4. Finally, as you know, one of the most famous uses of observational evidence involved the Framingham cohort studies. They led to identification of cardiovascular disease “risk factors” (e.g., HTN, hyperlipidemia) and ultimately to methods for estimating a patient’s future risk of cardiovascular events. Subsequently, experimental studies involving *manipulation* of certain risk factors (e.g., lipid levels) showed improved outcomes, indicating that the associations were not just prognostic/predictive (these terms seem to be used inconsistently…), but also causal.
Great opinions, thank you very much. I will share these insights with my colleagues, especially the concept of triangulation. Rarely have I heard this term or similar triangulation research mentioned by my colleagues or within our organization. It seems that most of us here have overlooked the importance of this analytical concept.

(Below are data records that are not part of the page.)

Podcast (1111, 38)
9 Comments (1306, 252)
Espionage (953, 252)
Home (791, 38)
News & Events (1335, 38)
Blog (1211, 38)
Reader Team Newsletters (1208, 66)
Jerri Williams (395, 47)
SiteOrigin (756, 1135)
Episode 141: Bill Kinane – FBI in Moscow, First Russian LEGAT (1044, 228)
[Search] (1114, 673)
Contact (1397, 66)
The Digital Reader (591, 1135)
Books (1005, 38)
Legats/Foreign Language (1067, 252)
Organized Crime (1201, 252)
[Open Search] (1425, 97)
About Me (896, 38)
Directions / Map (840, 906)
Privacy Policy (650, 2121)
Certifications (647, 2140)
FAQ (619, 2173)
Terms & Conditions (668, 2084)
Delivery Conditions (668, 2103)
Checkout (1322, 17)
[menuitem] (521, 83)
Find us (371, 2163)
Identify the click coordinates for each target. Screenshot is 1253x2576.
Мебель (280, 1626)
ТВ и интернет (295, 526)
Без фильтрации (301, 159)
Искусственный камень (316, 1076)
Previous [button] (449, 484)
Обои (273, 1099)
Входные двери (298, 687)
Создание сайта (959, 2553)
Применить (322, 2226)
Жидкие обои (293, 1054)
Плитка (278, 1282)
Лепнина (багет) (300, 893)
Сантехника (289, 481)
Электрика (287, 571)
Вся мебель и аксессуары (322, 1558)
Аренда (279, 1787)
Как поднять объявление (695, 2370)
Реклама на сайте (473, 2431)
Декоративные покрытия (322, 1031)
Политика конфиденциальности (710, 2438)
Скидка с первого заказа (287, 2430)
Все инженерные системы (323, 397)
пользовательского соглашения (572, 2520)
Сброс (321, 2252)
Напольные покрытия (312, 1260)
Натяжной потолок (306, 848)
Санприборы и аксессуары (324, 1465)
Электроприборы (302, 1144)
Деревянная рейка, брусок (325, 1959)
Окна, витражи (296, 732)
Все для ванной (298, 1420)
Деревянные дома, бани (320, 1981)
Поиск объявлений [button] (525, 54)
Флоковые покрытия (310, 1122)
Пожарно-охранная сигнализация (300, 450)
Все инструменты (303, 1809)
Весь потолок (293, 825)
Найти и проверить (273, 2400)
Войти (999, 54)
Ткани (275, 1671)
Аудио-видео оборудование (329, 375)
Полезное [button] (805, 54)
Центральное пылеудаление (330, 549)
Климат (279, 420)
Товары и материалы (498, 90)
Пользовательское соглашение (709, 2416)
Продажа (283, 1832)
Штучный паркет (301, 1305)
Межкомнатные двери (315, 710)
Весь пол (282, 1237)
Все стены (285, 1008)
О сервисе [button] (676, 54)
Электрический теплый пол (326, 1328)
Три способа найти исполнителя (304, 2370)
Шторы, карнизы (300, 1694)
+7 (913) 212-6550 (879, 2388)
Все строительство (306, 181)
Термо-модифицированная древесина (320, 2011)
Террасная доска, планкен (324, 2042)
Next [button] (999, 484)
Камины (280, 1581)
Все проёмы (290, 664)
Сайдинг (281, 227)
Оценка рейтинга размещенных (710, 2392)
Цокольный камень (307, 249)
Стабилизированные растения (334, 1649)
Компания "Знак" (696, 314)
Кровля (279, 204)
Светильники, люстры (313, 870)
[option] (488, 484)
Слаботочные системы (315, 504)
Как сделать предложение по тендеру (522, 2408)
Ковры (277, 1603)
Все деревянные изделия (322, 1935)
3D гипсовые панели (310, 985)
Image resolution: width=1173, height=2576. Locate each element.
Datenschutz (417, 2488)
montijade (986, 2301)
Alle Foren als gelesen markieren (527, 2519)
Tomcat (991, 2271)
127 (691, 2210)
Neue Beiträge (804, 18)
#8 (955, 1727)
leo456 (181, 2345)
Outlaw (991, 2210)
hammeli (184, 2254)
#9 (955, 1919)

Thank you, this is really helpful. I worked in the humanities as a methodologist and, when asked to help, would always start with 'what is your question?'. Very often and very telling the response was 'I want to show support for X". We would then have a 'but if you already know X is true, then what is the question you hope to answer with your research?" discussion. Research was too often seen as a form of advocacy. Focusing on the question was most useful to identify this misconception.
We get a lot of "research as advocacy" in public health too. It's very well intentioned and almost always from people I share many values with, but counter-productive in my opinion.